Objective: Copy out everything in the material from the line containing "Given: Click the wall clock in background" down to the end of the material, including both ends, and leave the pictures out of your answer.
.....
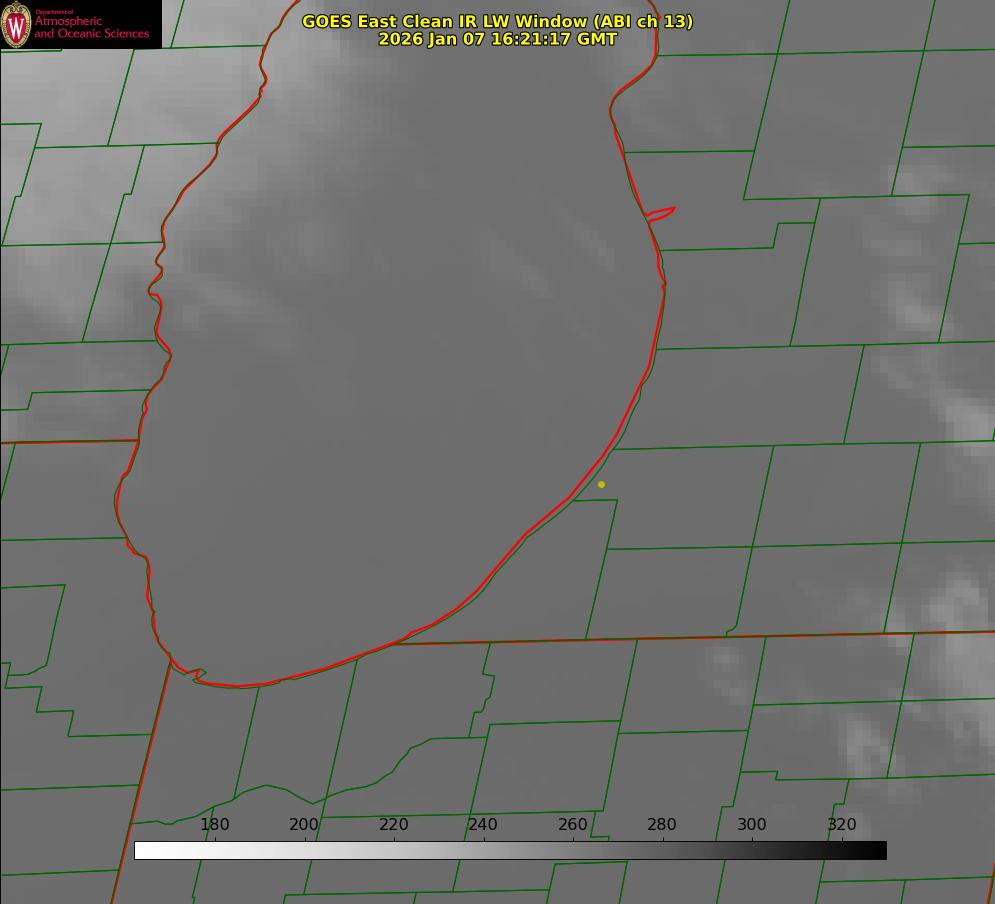Select the 220 temperature label

pyautogui.click(x=393, y=825)
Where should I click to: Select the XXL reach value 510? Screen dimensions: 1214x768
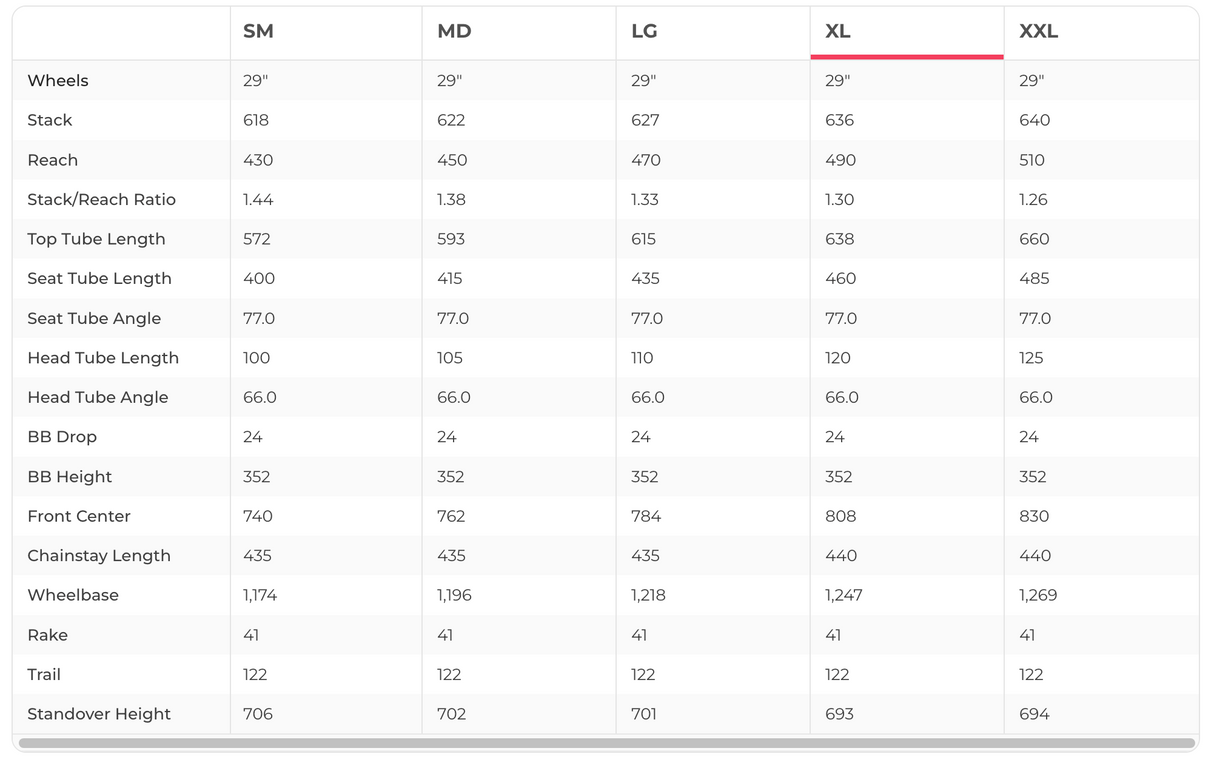click(1032, 160)
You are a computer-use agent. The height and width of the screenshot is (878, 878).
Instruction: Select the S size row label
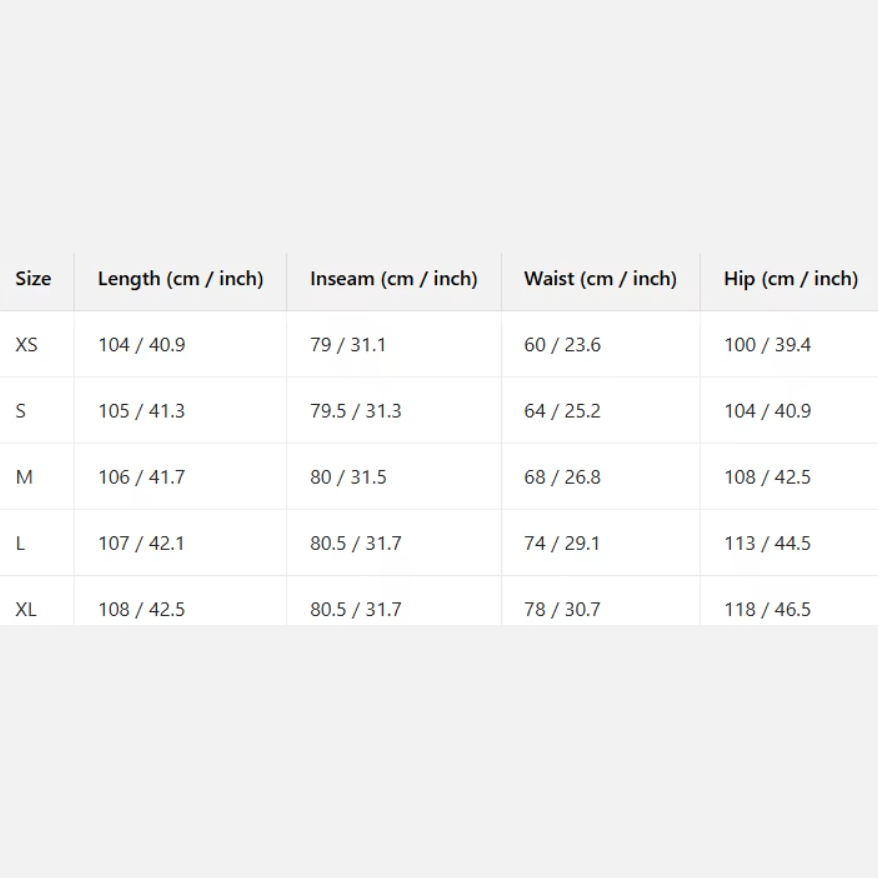21,411
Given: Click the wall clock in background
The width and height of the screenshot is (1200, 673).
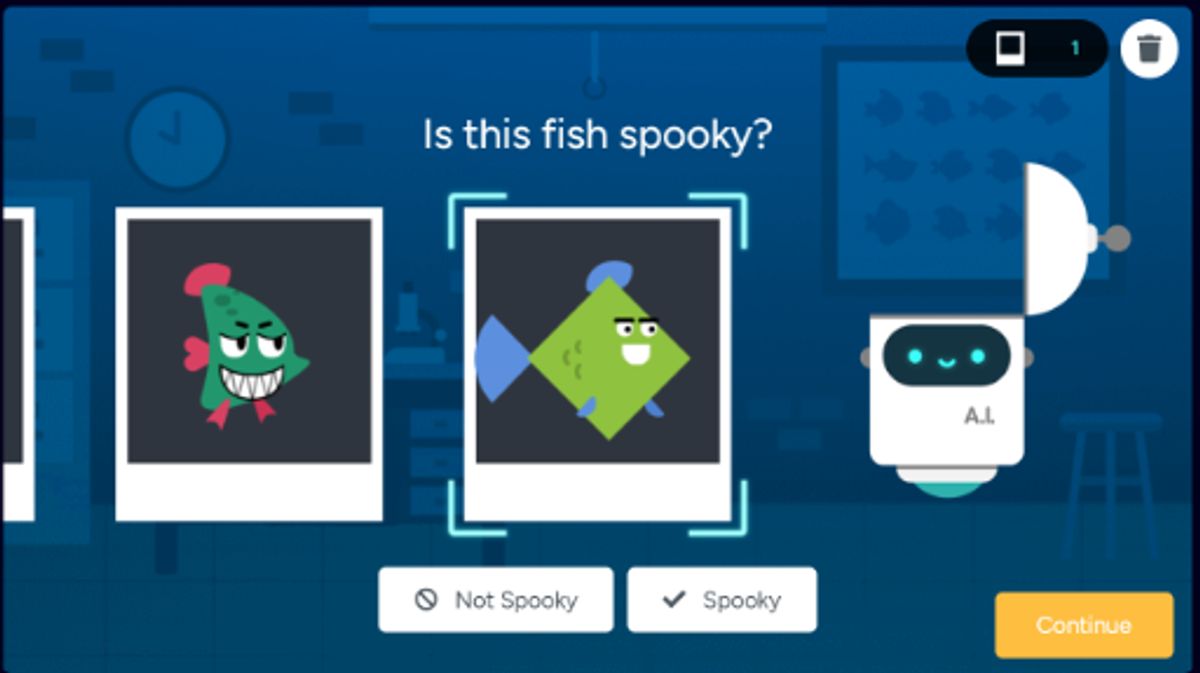Looking at the screenshot, I should [x=178, y=138].
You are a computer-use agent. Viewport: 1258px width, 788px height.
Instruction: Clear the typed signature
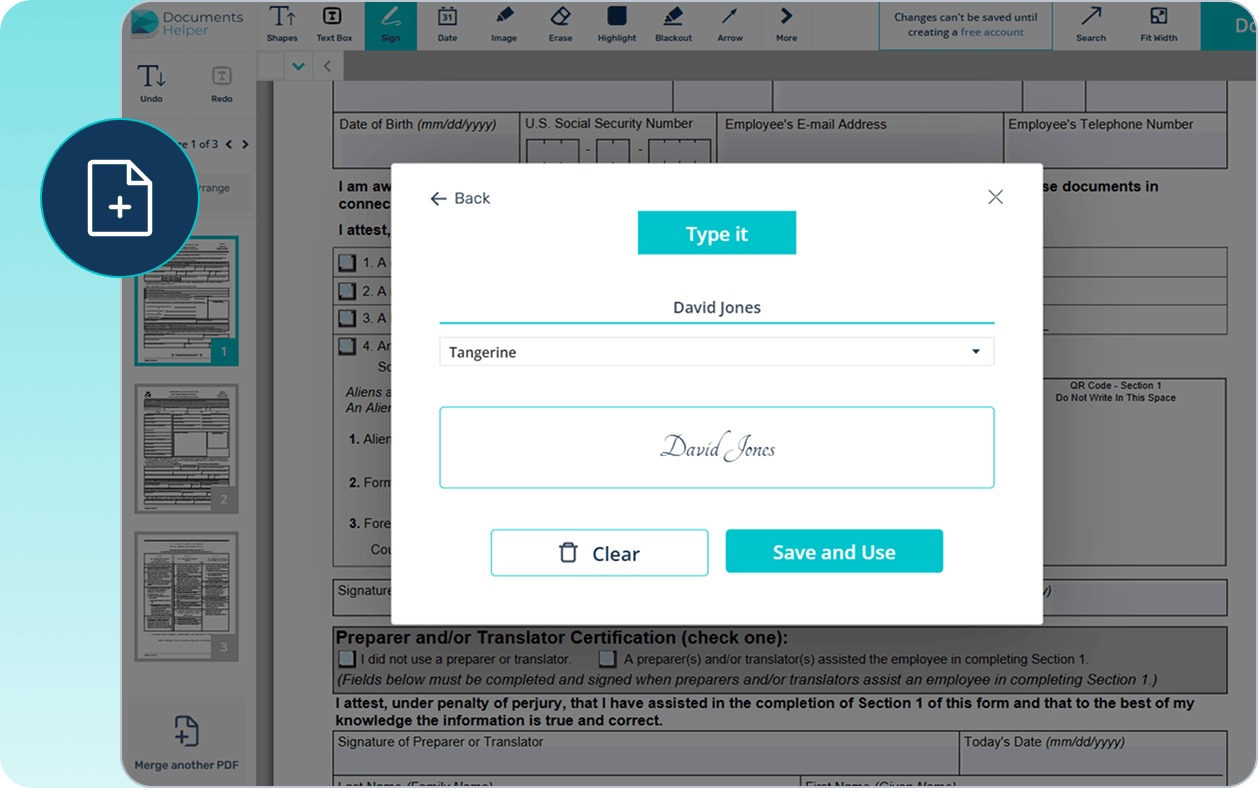coord(599,553)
.....
Output of the exercise:
Given: Click the wall clock in background
The width and height of the screenshot is (1200, 673).
Looking at the screenshot, I should [x=178, y=138].
You are a computer-use agent. Viewport: 1258px width, 788px height.
Instruction: Clear the typed signature
coord(599,553)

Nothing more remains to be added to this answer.